Quickstart¶
Installation¶
Install pqp
using pip
pip install pqp
Usage¶
To characterize a causal effect, we need to specify three things:
Causal Assumptions: a graph representing the causal structural relationships between variables
Parametric Assumptions: a parametric model of the joint distribution of the data
Causal Estimand: an algebraic expression representing the causal effect of interest
Setup¶
To get started, we will spoof some data to run our analysis on.
import pandas as pd
df = pd.DataFrame({
"x": [0, 0, 0, 1, 1, 0],
"z": [0, 1, 0, 1, 1, 0],
"y": [0, 1, 0, 1, 1, 0],
})
We can use the make_vars
function to create a list of variables.
from pqp.symbols import make_vars
x, y, z = make_vars("xyz")
Note that the names of these variables match the column names in the data frame.
Causal Assumptions¶
We can then assemble these variables into a causal diagram using the Graph
class. Here we will
build the famous front-door model.
Infix operators are used to construct causal relationships. The <=
operator is used to
indicate causal influence from right to left, while the &
operator is used to indicate
confounding.
from pqp.identification import Graph
g = Graph([
x & y,
z <= x,
y <= z,
])
We can use the .draw()
method to visualize the causal diagram.
g.draw()

Parametric Assumptions¶
For the purposes of this article, we will assume that the data is drawn from a multinomial
distribution. We can use the MultinomialEstimator
class to specify the parametric assumptions.
from pqp.estimation import MultinomialEstimator
estimator = MultinomialEstimator(df, prior=1)
The prior
argument specifies the prior strength of the model.
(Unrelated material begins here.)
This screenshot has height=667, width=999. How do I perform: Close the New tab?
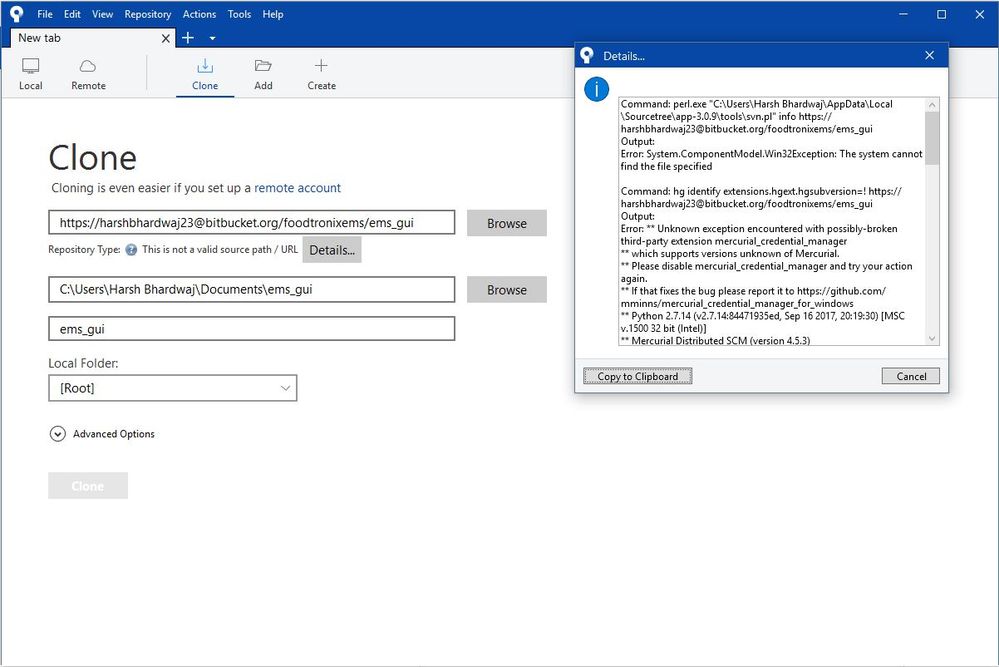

The default is
zero, in which case the model fits through maximum likelihood. We are using a nonzero
value here because if you don’t specify a prior, the model will not always give positive
probability estimates to events, which can cause problems when estimating causal effects.
If you don’t specify a prior, don’t worry though. If the estimator runs into a problem, it will throw an exception and tell you what to do.
Causal Estimand¶
For this example, we will estimate the average treatment effect of x
on y
. First,
we need to define the treatment and control conditions.
treatment_condition = [x.val == 1]
control_condition = [x.val == 0]
Then, we can use the ATE
class to define the causal estimand.
from pqp.identification import ATE
causal_estimand = ATE(y, treatment_condition, control_condition)
#inspect the expression
causal_estimand.expression().display()

Identification and Estimation¶
Now, we can first use the causal assumptions to identify the causal estimand, and then we can use the parametric assumptions to estimate the causal effect.
To identify the causal relationships in the causal diagram, we can use the .identify()
method.
For example, to identify the causal relationship between x
and y
, we can use the following:
estimand = g.identify(causal_estimand).identified_estimand
estimand.display()

We can then use the .estimate()
method to estimate the causal effect.
effect = estimator.estimate(estimand)
effect
# => EstimationResult(value=0.4433808167141502)
Interpretability and Robustness¶
One of the most important features of pqp
is its ability to provide human-interpretable explanations of the workings of the code. Many of the routines make very specific assumptions about the structure of the data or the effects of interest. It’s important for users to understand these assumptions so they can understand the potential limitations of an analysis.
The currency of pqp
is the Result
class. Any calculations that draw conclusions from the data will return instances of this class. This class tracks the transformations and assumptions made by the algorithms. As Results
are assembled into successively more complex analyses of the data, pqp
builds a dependency graph which tracks how different Result
instances relate to each other and allows the user access to a list of steps executed in an analysis and the assumptions made.
To access the list of steps, we can use the .explain()
and explain_all()
methods, which detail the current result only or all results in the dependency graph, respectively.
effect.explain_all()
Output:
Data Processing
Assume: x is on BinaryDomain()
Assume: z is on BinaryDomain()
Assume: y is on BinaryDomain()
Identification
We will identify the average treatment effect using IDC.
Assume: Noncontradictory evidence
Assume: Acyclicity
Assume: Positivty
IDC
Input:
P(y| do(x))
Output:
Σ_(z) [ [Σ_(x) [ [P(x) * P(x, z, y) / P(x, z)] ] * P(x, z) / P(x)] ]
Derived: identified_estimand = E_(y) [ Σ_(z) [ [Σ_(x) [ [P(x) * P(x, z, y) / P(x, z)] ] * P(x = 1, z) / P(x = 1)] ] ] - E_(y) [ Σ_(z) [ [Σ_(x) [ [P(x) * P(x, z, y) / P(x, z)] ] * P(x = 0, z) / P(x = 0)] ] ]
Fit MultinomialEstimator
Assume: Multinomial likelihood
Assume: Dirichlet prior
Estimation
Performing brute force estimation using a multinomial likelihood and dirichlet prior.
Derived: value = 0.4433808167141502